Circuit Court of Appeals, Third Circuit.
June 20, 1928.
No. 3797.
Intoxicating liquors <§=>71 — Refusal of application for increased withdrawal of denatured alcohol sold single customer, whose connection with applicant was not satisfactorily explained, was authorized.
Under evidence which showed that entire product of drug company having permit to sell denatured alcohol was sold to single purchaser, described as selling agent, Commissioner had authority to decline increase in withdrawals, where evidence as to connection between applicant and customer was not satisfactory.
Appeal from the District Court of the United States for the Eastern District of Pennsylvania; William H. Kirkpatrick, Judge.
Application by the Solax Drug Company, Inc., for an increased allowance under permit for the use of denatured aieohol. The application was refused by James M. Doran, Prohibition Commissioner, whose action was approved by the District Court, and applicant appeals.
Affirmed.
Michael Serody and Benjamin M. Golder, both of Philadelphia,, Pa., for appellant.
Warren C. Graham, Howard Benton Lewis, and Richard Hay Woolsey, all of Philadelphia, Pa., for appellees.
Before BUFFINGTON, WOOLLEY, and DAVIS, Circuit Judges.
[MAJORITY — PER CURIAM.]
PER CURIAM.
This ease brings for review the dismissal by the court below of a bill in equity, brought to reverse the action of the Prohibition Commissioner, who disapproved the application -of the Solax Drug Company, Inc., a permit holder, for an increase from 3,500 to 8,500 gallons per month. After such refusal by the Commissioner, a hearing was had, wherein proofs were taken, and the Commissioner’s action was approved. The alleged errors center around questions of fact, which were summarized in the opinion of the court below, viz.:
“It is, of course, obvious that, where a permittee’s entire product is and always has been sold to a single purchaser, whom the permittee, describes as its selling agent, the situation is open to the suspicion that the permittee is simply selling to itself and using the fiction of a demand from its customer as a basis for attempting to increase its permitted withdrawals. This was the construction which the Commissioner placed upon the situation presented to him by this application.

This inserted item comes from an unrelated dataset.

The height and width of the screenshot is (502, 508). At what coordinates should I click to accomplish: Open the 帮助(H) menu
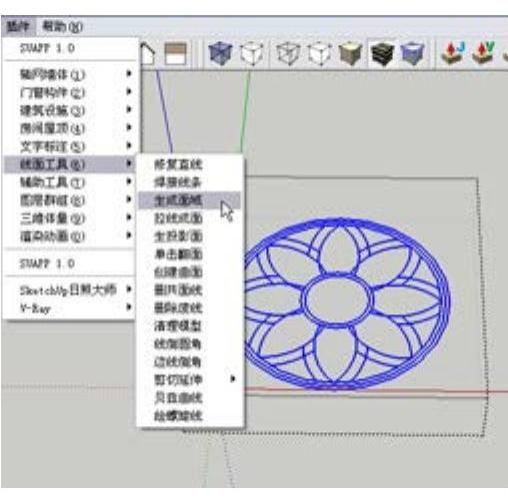pyautogui.click(x=62, y=27)
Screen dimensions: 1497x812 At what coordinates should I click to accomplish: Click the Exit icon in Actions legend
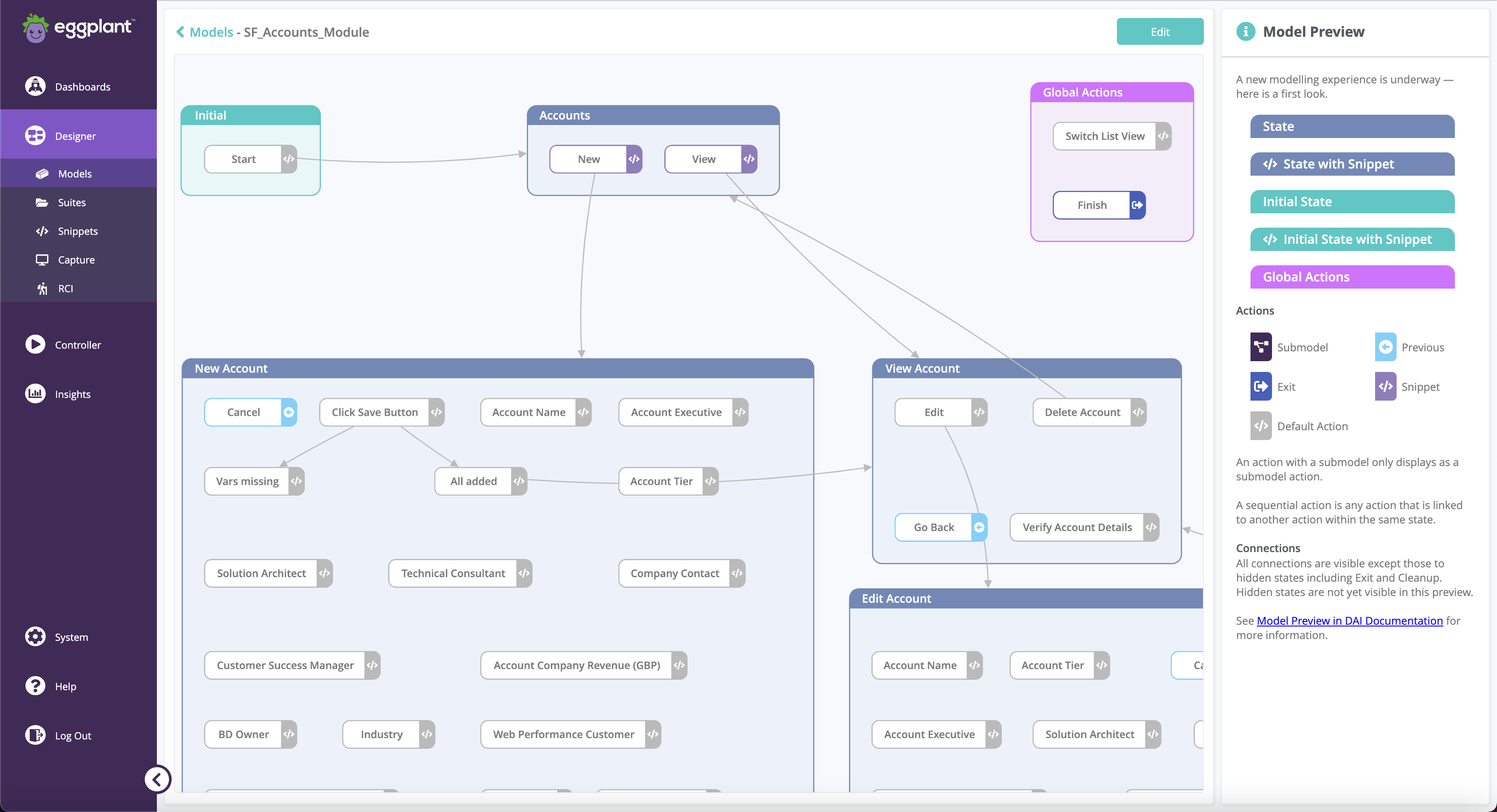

“It is not unreasonable, where the circumstances are such as disclosed by this record, for the Commissioner to require the applicant to present full information as to the person with whom he is doing and proposes to continue to do business as his sole customer, and to require him to explicitly define the exact nature of the connection between him and his customer. The evidence actually presented to the Commissioner in this case upon these points is unsatisfactory.”
Finding no error on the part of the court below, its decree of dismissal is affirmed.